The rest of the aforementioned issues need the attention of LSPs, as their good handling of these matters will ensure successful projects and will guarantee talent retention. For example, LSPs should ensure good management of company IT resources and be aware of freelancers’ internet connections to avoid time-consuming delays that annoy the end users of the system, lowering their productivity in a way that can affect the final delivery date of the project.
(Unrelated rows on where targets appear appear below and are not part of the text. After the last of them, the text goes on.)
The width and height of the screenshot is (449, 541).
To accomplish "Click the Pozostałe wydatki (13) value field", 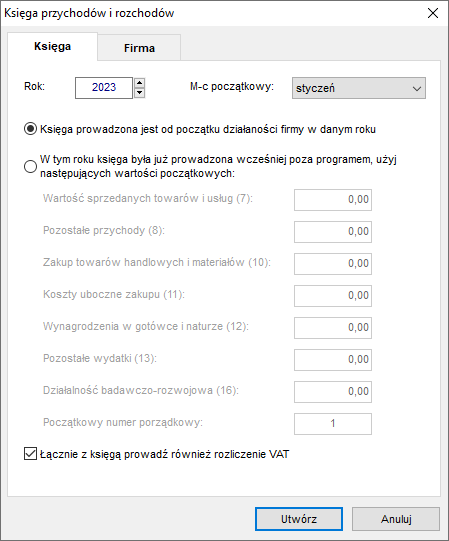I will [x=333, y=360].
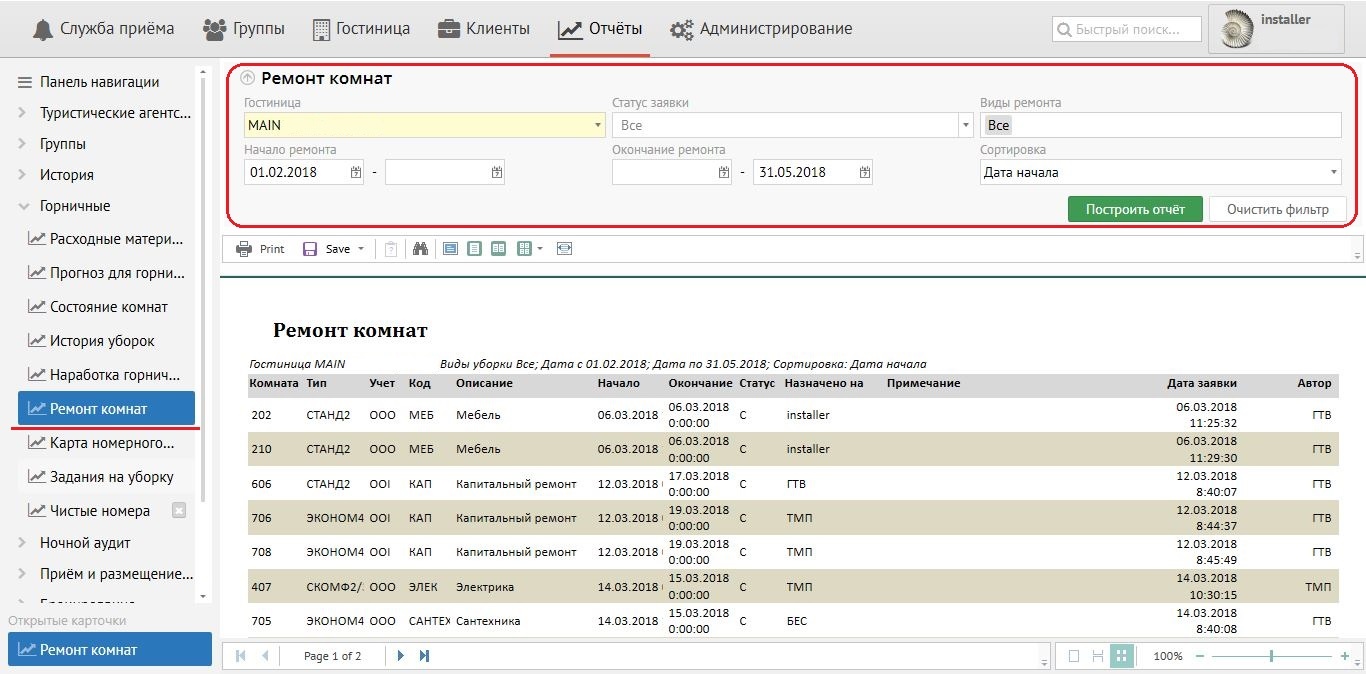
Task: Close the Чистые номера sidebar item
Action: pyautogui.click(x=179, y=511)
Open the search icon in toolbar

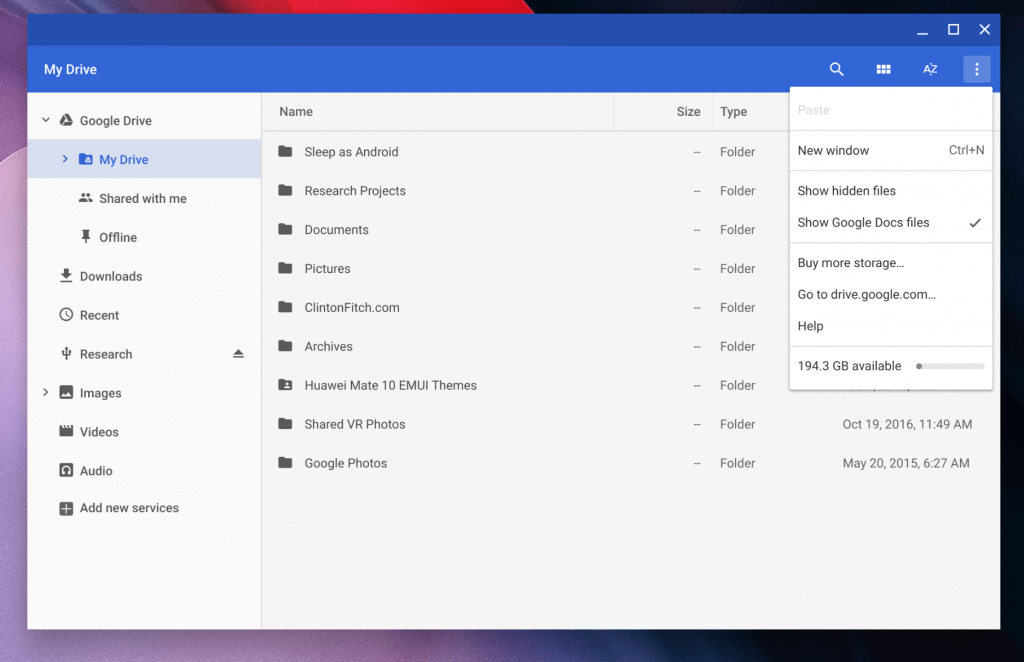pos(836,69)
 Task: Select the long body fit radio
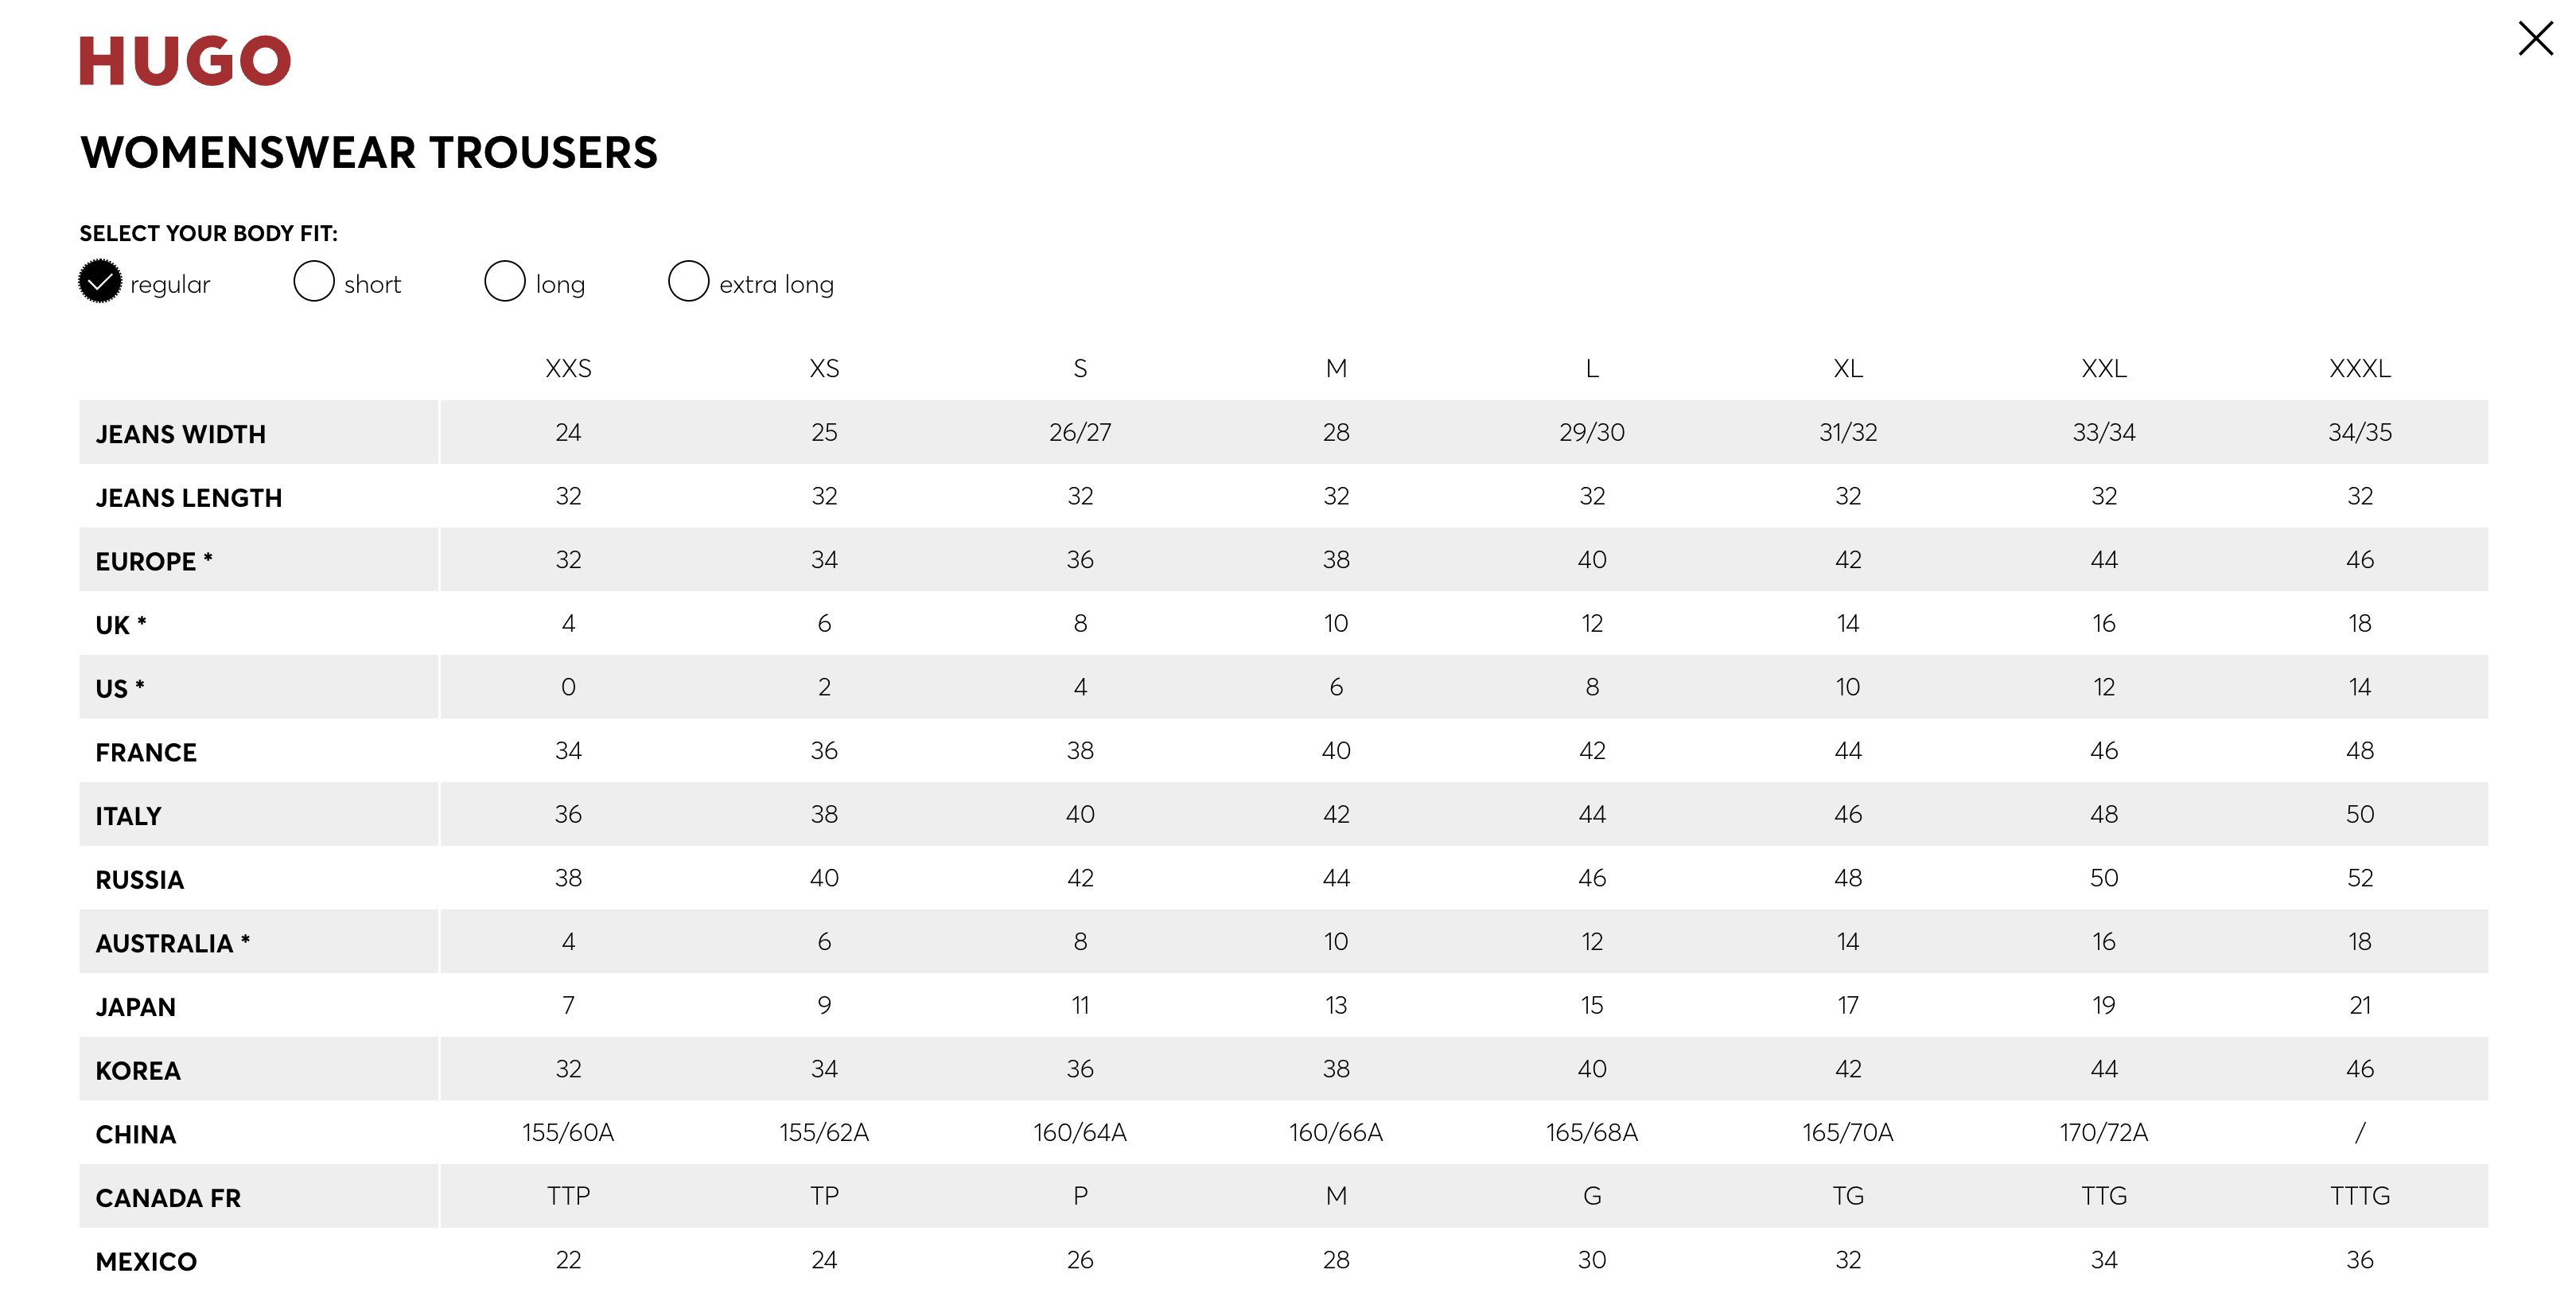pyautogui.click(x=505, y=282)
In regard to the software companies offering this solution, the survey ratifies SDL Trados server solutions as the most used, with 24.06% of respondents reporting having participated in a project using this technology. MemoQ Server is the second most used solution with 15.09%, and XTM Cloud the third with 10.60%. Figure 4 shows the most popular commercial software.

Like other technical solutions providing faster deliveries with a higher guarantee of quality, online TM sharing is here to stay. Competition on the software development arena and the SaaS model will improve these types of solutions and make them more affordable, enabling smaller players to compete for high volume projects. LSPs and freelance translators will keep improving their capacities, adapting to the new challenges for the sake of satisfying the needs of their clients.